**Directions for this task**
Copy out verbatim the items beginning with the line that contains "Tap the Pay" and continuing through the line that contains "Tap the 20 tick", including both of those lines.

**The input**
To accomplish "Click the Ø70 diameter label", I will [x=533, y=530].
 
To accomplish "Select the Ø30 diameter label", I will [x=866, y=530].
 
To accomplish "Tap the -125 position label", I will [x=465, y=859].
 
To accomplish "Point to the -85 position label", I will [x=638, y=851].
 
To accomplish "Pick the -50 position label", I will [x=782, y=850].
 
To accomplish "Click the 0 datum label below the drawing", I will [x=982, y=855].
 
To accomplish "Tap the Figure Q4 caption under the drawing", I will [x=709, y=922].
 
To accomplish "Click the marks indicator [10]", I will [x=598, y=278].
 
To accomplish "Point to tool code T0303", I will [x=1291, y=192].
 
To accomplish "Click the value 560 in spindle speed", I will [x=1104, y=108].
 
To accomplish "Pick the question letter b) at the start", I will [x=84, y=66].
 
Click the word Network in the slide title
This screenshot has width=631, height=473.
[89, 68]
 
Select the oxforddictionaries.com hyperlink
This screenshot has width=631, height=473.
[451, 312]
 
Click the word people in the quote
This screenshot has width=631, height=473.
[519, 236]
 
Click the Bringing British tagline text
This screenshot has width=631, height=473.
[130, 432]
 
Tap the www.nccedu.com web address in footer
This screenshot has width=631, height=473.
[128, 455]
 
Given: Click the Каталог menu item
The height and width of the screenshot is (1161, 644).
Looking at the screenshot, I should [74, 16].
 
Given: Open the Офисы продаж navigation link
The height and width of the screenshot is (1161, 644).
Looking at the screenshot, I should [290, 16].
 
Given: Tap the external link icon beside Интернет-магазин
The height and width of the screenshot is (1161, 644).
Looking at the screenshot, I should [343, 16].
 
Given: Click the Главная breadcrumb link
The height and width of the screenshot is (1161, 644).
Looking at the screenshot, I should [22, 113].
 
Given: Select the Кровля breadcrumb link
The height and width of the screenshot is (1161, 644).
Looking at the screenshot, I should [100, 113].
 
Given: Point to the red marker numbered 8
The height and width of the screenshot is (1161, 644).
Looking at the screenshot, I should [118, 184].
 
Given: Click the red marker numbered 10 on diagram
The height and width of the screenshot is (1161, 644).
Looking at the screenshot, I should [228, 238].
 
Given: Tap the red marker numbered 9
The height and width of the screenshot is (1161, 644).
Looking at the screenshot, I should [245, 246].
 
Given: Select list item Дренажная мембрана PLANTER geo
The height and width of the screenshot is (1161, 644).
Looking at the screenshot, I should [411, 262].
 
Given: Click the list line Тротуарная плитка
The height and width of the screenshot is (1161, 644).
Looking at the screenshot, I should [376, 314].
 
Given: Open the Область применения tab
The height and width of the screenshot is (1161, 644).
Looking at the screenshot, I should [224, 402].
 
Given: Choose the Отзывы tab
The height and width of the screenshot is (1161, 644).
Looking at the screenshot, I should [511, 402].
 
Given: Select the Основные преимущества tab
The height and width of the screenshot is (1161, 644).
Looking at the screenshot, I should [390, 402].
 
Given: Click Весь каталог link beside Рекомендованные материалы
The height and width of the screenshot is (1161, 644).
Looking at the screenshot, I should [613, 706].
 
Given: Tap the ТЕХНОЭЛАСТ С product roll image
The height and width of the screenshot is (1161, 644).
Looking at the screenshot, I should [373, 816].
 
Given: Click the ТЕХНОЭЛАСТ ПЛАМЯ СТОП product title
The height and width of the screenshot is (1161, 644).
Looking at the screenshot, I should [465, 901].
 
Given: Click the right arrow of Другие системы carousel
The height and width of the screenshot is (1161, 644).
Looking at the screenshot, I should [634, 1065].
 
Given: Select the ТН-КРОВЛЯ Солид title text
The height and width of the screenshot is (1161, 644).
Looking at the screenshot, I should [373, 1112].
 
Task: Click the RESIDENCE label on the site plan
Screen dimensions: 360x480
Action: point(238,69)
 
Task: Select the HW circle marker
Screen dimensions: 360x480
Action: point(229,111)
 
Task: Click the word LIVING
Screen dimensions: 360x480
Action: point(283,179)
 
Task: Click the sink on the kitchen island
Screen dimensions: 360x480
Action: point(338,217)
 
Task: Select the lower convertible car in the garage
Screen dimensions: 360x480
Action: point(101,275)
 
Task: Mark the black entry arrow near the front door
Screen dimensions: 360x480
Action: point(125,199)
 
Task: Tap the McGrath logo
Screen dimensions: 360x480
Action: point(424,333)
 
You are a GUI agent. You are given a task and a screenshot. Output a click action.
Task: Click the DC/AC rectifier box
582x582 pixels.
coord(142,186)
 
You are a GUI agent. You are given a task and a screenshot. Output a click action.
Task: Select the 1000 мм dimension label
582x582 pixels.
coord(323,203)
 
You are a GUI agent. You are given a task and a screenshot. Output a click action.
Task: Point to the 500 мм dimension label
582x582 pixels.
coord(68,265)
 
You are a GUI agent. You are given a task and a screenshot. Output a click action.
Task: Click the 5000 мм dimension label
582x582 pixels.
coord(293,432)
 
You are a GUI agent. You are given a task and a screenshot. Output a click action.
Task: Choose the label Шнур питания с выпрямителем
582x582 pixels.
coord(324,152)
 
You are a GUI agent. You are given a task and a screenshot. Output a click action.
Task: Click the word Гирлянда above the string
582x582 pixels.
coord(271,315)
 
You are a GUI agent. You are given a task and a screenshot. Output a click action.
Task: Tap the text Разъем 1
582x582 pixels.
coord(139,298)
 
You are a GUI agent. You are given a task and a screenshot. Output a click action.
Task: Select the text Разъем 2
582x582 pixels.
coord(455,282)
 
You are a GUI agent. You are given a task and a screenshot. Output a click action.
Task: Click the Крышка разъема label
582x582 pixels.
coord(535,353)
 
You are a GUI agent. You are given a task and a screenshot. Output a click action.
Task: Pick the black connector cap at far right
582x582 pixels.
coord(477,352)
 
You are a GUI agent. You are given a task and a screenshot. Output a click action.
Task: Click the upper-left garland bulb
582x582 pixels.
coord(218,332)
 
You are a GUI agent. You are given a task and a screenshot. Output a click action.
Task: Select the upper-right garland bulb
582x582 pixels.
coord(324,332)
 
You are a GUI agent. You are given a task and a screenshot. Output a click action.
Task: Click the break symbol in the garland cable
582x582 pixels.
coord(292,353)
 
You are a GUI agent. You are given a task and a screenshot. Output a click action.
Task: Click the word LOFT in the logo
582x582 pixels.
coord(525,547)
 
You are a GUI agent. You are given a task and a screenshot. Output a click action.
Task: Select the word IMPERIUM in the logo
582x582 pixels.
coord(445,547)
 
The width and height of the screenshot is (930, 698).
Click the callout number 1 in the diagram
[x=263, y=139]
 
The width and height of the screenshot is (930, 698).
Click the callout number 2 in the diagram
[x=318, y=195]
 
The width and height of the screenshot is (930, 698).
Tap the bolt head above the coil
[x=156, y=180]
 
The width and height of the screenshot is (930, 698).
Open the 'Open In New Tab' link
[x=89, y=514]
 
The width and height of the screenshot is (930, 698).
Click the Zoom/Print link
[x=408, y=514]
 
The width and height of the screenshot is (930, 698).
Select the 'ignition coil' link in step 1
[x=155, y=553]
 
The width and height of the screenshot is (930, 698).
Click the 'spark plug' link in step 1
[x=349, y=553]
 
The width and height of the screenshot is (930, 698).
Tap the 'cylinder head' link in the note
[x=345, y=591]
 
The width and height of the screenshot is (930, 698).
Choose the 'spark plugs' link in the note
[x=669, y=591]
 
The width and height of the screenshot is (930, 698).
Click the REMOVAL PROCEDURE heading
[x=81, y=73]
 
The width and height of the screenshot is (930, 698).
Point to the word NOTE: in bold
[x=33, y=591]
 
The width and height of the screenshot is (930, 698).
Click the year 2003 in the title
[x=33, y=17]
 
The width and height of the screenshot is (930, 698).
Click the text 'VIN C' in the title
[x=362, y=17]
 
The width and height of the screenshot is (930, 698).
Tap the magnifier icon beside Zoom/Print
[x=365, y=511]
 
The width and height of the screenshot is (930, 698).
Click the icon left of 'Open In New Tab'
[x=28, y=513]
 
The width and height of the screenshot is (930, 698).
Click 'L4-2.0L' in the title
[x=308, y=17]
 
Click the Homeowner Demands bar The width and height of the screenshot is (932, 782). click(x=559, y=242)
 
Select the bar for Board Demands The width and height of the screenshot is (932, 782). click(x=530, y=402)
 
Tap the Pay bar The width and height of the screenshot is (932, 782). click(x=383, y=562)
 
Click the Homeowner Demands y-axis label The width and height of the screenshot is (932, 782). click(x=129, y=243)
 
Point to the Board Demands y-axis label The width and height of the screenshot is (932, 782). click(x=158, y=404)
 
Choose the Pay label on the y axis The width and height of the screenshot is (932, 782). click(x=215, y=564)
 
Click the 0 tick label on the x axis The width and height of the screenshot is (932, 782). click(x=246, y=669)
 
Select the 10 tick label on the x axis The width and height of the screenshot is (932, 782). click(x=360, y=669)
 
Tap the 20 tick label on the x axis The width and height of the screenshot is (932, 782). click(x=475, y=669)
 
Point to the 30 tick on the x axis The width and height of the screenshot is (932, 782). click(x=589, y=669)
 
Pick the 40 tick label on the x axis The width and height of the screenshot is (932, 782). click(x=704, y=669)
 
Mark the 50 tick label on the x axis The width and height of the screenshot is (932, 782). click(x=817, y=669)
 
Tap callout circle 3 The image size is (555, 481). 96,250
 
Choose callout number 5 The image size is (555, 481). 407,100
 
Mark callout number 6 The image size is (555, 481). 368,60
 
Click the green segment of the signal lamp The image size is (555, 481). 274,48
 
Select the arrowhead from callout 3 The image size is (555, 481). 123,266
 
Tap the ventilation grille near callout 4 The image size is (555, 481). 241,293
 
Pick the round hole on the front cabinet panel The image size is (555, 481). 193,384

**Solution to this task**
Tap the Pay bar The width and height of the screenshot is (932, 782). click(x=383, y=562)
 
Click the Homeowner Demands y-axis label The width and height of the screenshot is (932, 782). click(x=129, y=243)
 
Point to the Board Demands y-axis label The width and height of the screenshot is (932, 782). click(x=158, y=404)
 
Choose the Pay label on the y axis The width and height of the screenshot is (932, 782). click(x=215, y=564)
 
Click the 0 tick label on the x axis The width and height of the screenshot is (932, 782). click(x=246, y=669)
 
Select the 10 tick label on the x axis The width and height of the screenshot is (932, 782). click(x=360, y=669)
 
Tap the 20 tick label on the x axis The width and height of the screenshot is (932, 782). click(x=475, y=669)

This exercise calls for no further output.